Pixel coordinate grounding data
----------------------------------------
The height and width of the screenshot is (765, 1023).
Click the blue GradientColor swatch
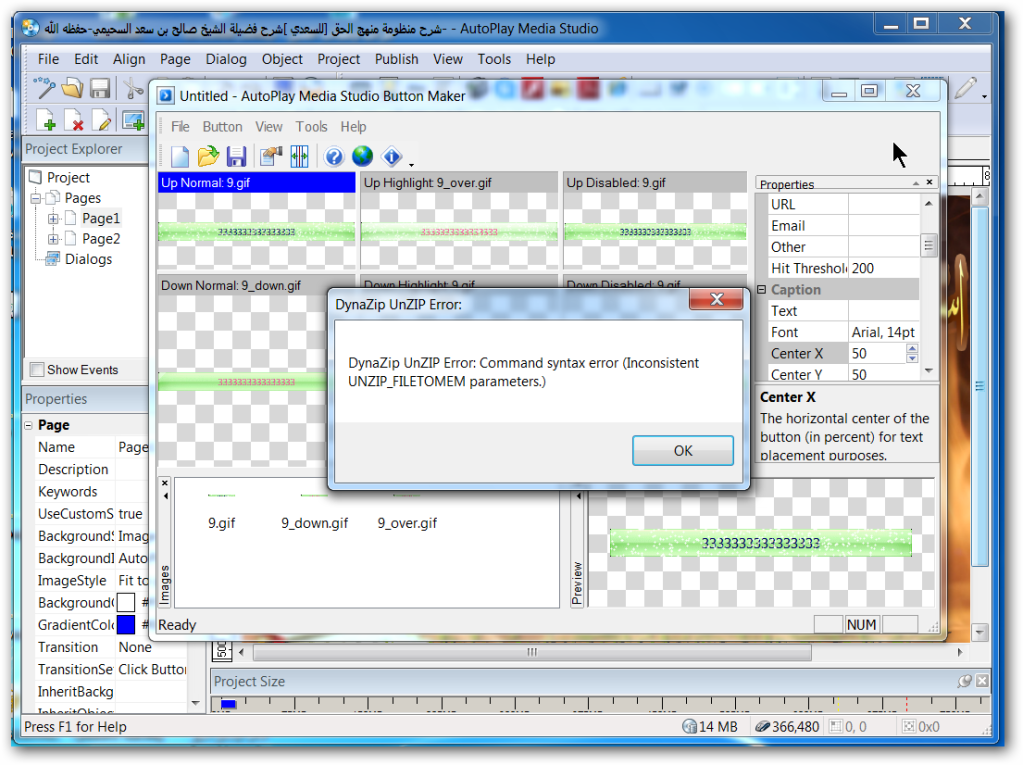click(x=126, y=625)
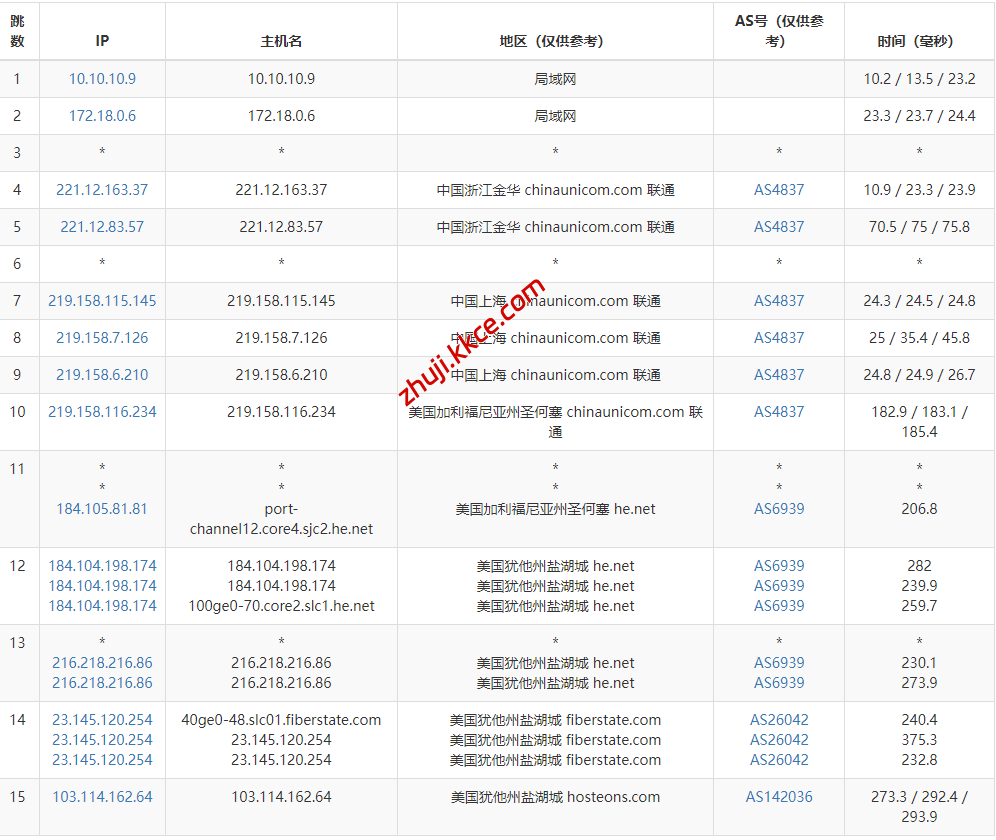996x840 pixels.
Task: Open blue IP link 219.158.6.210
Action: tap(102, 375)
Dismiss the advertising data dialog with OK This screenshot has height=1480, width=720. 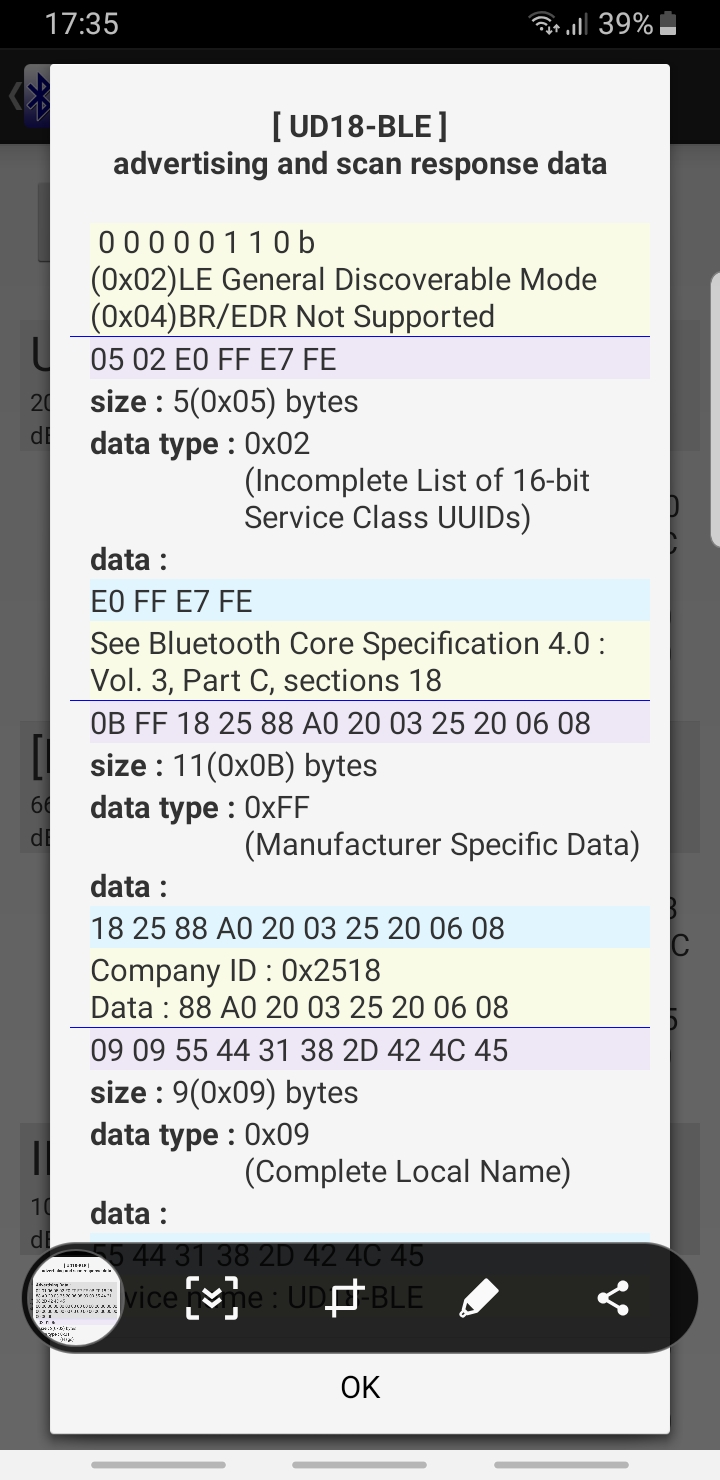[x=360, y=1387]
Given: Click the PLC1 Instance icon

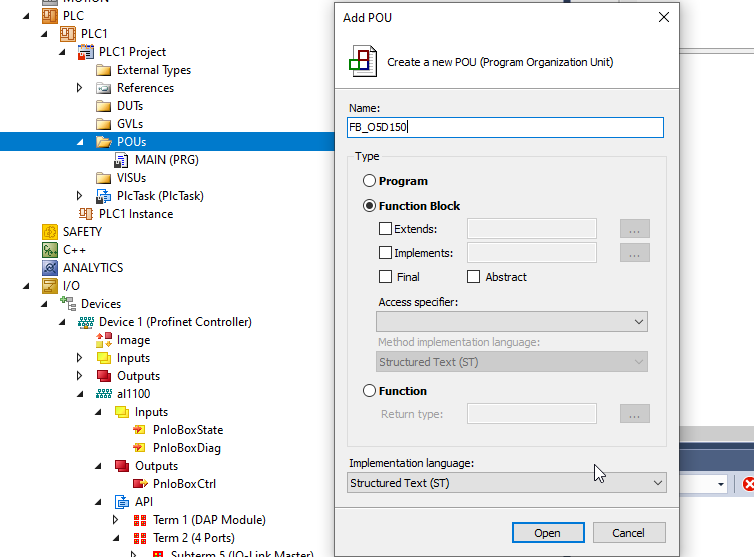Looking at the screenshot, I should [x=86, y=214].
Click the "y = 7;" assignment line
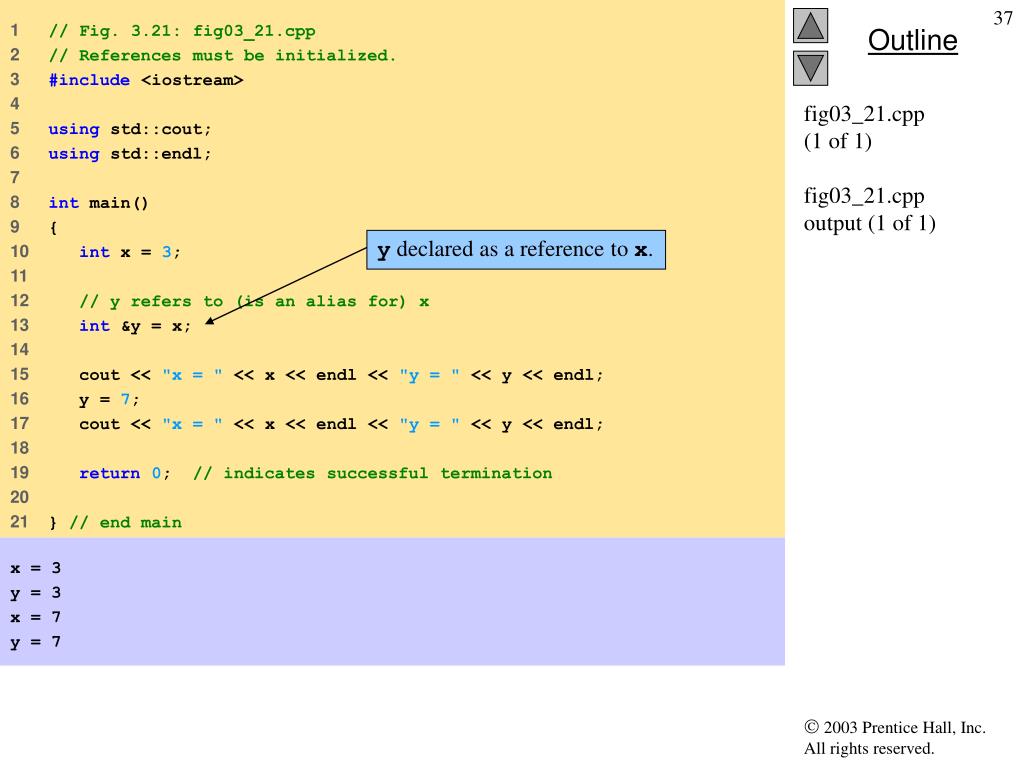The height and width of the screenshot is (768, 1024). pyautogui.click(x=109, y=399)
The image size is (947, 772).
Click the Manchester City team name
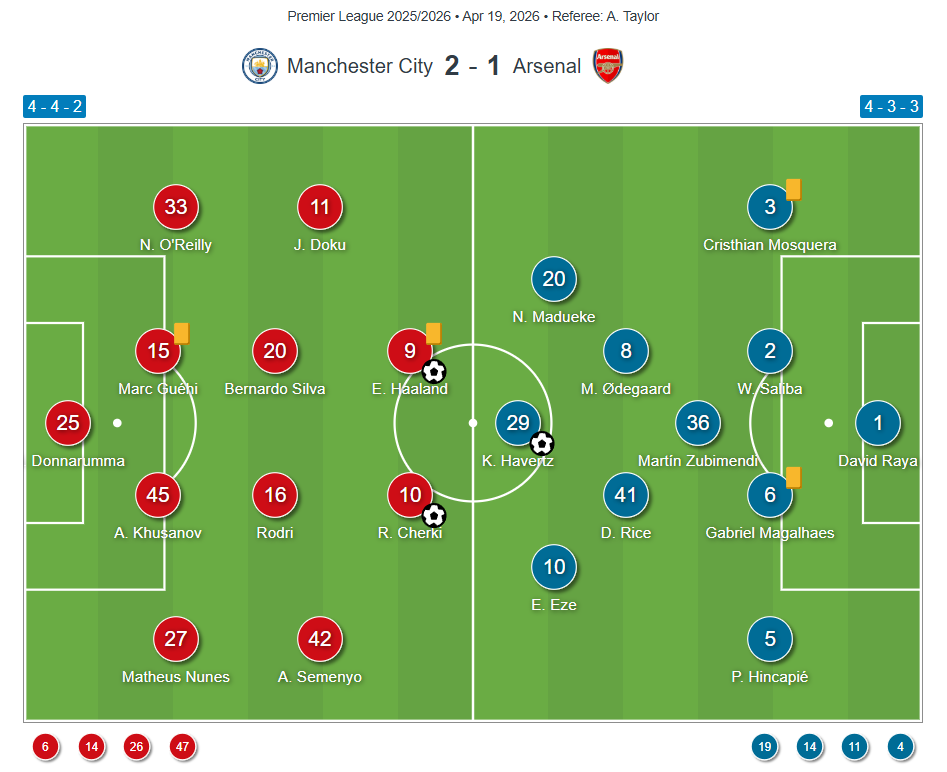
----------------------------------------
WORK INSTRUCTIONS:
Once the line containing "The image size is (947, 772)." is found, copy it and each line after it through the end of the entries above exactly; nothing else, and no pictures.

ANSWER SECTION:
The image size is (947, 772).
Click the Manchester City team name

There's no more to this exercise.